Looking further ahead, to be honest I like the look of .NET more than Java as well. C# 7 ships very soon with a bunch of nice language level features, and microsoft are really pushing forward with .NET core and making a lot of improvements. Java on the other hand is moving a lot more slowly, and since Oracle purchased sun there has been a lot of noise in the java OSS community about Oracle abandoning large parts of it and basically letting it fall to bitrot.

P.S. As much as I like Visual Studio, IntelliJ is a lot better... Just make sure you've got heaps of RAM :-)

That depends on dev current skill in each language. Both languages are very similar. But .net is far better ^^

Comments pointing out that java is open sourced and has multiple libraries and tools written by community makes my giggle XD. Most of .net world is open sourced now. Just check github. Believe or not, but .net also plenty tools/libs, which in my opinion are far better. In .net world there is usually, one outstanding piece of code which has a lot of love from community, while in Java there are sometimes dozens for same thing and it is just personal choice to pick one of them.This sometimes a big problem, because it harder to find employees with expertise of these particular(sometimes very niche) tools your company use in every project.

Eclipse and NetBeans compared to Visual Studio are just advanced notepad. Creating and debugging a new project is just 1-2 clicks. Deploying? 2-3 click and it is hosted in azure cloud.
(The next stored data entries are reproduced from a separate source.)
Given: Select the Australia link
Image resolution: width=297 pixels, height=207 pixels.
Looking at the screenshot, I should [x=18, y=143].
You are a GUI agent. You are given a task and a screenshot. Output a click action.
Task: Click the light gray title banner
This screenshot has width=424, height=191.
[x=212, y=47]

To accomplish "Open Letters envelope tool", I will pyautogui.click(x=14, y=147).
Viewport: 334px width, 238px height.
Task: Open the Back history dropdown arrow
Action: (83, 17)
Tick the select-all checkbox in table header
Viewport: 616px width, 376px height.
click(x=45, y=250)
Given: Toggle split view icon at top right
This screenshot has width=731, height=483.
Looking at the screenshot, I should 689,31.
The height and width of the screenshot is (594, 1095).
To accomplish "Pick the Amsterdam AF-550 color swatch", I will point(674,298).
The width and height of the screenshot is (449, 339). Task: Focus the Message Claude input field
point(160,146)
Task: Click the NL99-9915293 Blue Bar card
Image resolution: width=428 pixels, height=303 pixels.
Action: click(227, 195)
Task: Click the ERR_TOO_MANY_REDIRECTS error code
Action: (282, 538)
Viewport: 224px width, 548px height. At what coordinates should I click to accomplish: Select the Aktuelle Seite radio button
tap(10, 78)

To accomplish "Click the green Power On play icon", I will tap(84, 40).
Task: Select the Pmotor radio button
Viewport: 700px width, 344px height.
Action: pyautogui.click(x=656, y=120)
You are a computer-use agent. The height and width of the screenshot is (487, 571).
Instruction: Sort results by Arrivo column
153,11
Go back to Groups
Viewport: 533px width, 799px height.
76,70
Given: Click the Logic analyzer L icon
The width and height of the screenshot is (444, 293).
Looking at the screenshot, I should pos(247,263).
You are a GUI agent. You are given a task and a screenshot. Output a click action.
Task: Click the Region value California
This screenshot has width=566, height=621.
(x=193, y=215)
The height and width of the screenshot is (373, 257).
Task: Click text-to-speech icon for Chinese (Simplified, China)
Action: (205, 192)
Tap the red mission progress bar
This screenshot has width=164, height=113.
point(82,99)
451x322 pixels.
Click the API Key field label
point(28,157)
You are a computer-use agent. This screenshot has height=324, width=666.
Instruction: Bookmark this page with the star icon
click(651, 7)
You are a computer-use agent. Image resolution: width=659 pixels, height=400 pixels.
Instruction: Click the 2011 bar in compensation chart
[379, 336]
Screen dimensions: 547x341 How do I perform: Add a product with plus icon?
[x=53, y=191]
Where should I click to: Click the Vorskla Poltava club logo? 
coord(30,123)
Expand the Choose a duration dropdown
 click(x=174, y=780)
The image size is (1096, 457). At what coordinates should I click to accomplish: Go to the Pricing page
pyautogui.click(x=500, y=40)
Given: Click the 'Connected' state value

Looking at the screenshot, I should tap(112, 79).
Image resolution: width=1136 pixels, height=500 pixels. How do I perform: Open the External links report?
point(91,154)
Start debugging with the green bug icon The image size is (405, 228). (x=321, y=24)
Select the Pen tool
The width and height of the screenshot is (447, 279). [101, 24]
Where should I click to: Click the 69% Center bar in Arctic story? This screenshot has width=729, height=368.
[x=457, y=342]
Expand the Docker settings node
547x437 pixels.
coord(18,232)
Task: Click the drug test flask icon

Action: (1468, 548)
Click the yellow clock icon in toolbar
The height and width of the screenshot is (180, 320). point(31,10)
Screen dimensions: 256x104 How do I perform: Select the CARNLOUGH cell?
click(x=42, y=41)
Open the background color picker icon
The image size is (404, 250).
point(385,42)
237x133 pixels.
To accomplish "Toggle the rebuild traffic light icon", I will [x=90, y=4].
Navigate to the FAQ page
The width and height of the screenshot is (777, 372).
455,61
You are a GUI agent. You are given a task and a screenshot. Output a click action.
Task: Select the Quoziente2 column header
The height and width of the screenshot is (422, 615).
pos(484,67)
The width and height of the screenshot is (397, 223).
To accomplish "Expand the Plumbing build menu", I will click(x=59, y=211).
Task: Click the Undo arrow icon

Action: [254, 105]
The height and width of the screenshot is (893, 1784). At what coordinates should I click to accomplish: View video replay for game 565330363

There is a lot of support from Microsoft Microsoft care. Microsoft listen. Microsoft has program for new companies (bizspark). It gives the access for all MS software for free. As far as I know. Orcacle can only give you a law sue and don't give a damn at all about community. All MS product are based on .net used by millions There is now way it disappear any soon.

Windows Licensing costs comes to none if you host your apps in azure cloud which is great for any size of company, but small and medium benefit most. Moving our client app to azure saves him 30k euro per year.

Out of those two choices, Java easily wins. The open source tools & libraries for it make .NET's pale in comparison.

Regarding frameworks/strategy, I'd recommend you try to go vanilla java for as long as possible and stay away from all the frameworks you mentioned, like JSF, Spring Boot, Hibernate, JBoss, etc. Because dependencies.

AFAIK, none of the ones you mentioned offer a really compelling value proposition, but they will all bring along their constraints. That is unless they you have some really specific requirement in mind to justify adopting one of them.

For general stuff like REST or M2M you might want to look at DropWizard or grpc. If you want to go shopping for replacement libs, here is a list of some general libs that someone made: https://github.com/akullpp/awesome-java You could also try doing a general search on github.

I can not agree. Java does well in some aspects of your request and .Net is better in others.

Java does a longer history with Open source, but .Net Open source projects are growing. .NET now targets Linux and Android.

.Net is much easier to get working out of the box, but Java may have cheaper toolset.

It really depends upon your target team - if you are in Silicon valley, then Java. NYC, then .Net

I agree, although sticking with what you know and have expertise in is always a good choice (PHP).
I would consider Java more due to pricing, community, and long term stability. I'm not criticizing .NET on those areas. My experience has showed that. By the way, feel free to email me. I don't mind bouncing off ideas with you. :)

PS. Not trying to sell you anything. Just happy to help.